Item coordinate data:
┄┄┄┄┄┄┄┄┄┄┄┄┄┄┄┄┄┄┄┄
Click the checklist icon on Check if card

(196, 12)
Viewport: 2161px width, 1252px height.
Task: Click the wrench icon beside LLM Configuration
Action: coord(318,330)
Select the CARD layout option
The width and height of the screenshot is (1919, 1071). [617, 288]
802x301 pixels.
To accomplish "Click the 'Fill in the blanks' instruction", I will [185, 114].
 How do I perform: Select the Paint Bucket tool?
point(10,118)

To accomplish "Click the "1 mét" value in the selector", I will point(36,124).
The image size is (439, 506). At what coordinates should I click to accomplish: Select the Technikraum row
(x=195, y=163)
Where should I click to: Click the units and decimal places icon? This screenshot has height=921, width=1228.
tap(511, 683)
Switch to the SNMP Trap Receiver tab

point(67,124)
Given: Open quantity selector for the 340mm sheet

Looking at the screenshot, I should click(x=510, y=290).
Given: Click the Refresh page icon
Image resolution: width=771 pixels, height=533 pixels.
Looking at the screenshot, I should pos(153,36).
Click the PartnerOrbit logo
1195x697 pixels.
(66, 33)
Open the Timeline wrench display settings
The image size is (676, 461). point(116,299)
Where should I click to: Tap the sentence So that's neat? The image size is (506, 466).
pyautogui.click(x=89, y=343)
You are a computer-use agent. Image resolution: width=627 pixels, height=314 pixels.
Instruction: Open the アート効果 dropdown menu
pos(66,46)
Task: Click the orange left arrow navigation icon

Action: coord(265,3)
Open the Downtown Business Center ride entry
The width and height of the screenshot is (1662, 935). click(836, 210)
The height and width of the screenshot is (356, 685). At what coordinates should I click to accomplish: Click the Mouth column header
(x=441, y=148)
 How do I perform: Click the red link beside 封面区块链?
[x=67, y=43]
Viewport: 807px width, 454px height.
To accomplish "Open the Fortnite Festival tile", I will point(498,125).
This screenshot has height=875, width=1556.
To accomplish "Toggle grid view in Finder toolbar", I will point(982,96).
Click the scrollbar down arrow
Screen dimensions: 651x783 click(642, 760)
┄┄┄┄┄┄┄┄┄┄┄┄┄┄┄┄┄┄┄┄
[EXERCISE GOAL]
Turn all of the data above into a numbered list, one line per number, and leave out the blank lines.

[SOLUTION]
1. Click the checklist icon on Check if card
2. (196, 12)
3. Viewport: 2161px width, 1252px height.
4. Task: Click the wrench icon beside LLM Configuration
5. Action: coord(318,330)
6. Select the CARD layout option
7. The width and height of the screenshot is (1919, 1071). [617, 288]
8. 802x301 pixels.
9. To accomplish "Click the 'Fill in the blanks' instruction", I will [185, 114].
10.  How do I perform: Select the Paint Bucket tool?
11. point(10,118)
12. To accomplish "Click the "1 mét" value in the selector", I will point(36,124).
13. The image size is (439, 506). At what coordinates should I click to accomplish: Select the Technikraum row
14. (x=195, y=163)
15. Where should I click to: Click the units and decimal places icon? This screenshot has height=921, width=1228.
16. tap(511, 683)
17. Switch to the SNMP Trap Receiver tab
18. point(67,124)
19. Given: Open quantity selector for the 340mm sheet
20. Looking at the screenshot, I should click(x=510, y=290).
21. Given: Click the Refresh page icon
22. Image resolution: width=771 pixels, height=533 pixels.
23. Looking at the screenshot, I should pos(153,36).
24. Click the PartnerOrbit logo
25. 1195x697 pixels.
26. (66, 33)
27. Open the Timeline wrench display settings
28. The image size is (676, 461). point(116,299)
29. Where should I click to: Tap the sentence So that's neat? The image size is (506, 466).
30. pyautogui.click(x=89, y=343)
31. You are a computer-use agent. Image resolution: width=627 pixels, height=314 pixels.
32. Instruction: Open the アート効果 dropdown menu
33. pos(66,46)
34. Task: Click the orange left arrow navigation icon
35. Action: coord(265,3)
36. Open the Downtown Business Center ride entry
37. The width and height of the screenshot is (1662, 935). click(836, 210)
38. The height and width of the screenshot is (356, 685). At what coordinates should I click to accomplish: Click the Mouth column header
39. (x=441, y=148)
40.  How do I perform: Click the red link beside 封面区块链?
41. [x=67, y=43]
42. Viewport: 807px width, 454px height.
43. To accomplish "Open the Fortnite Festival tile", I will point(498,125).
44. This screenshot has height=875, width=1556.
45. To accomplish "Toggle grid view in Finder toolbar", I will point(982,96).
46. Click the scrollbar down arrow
47. Screen dimensions: 651x783 click(642, 760)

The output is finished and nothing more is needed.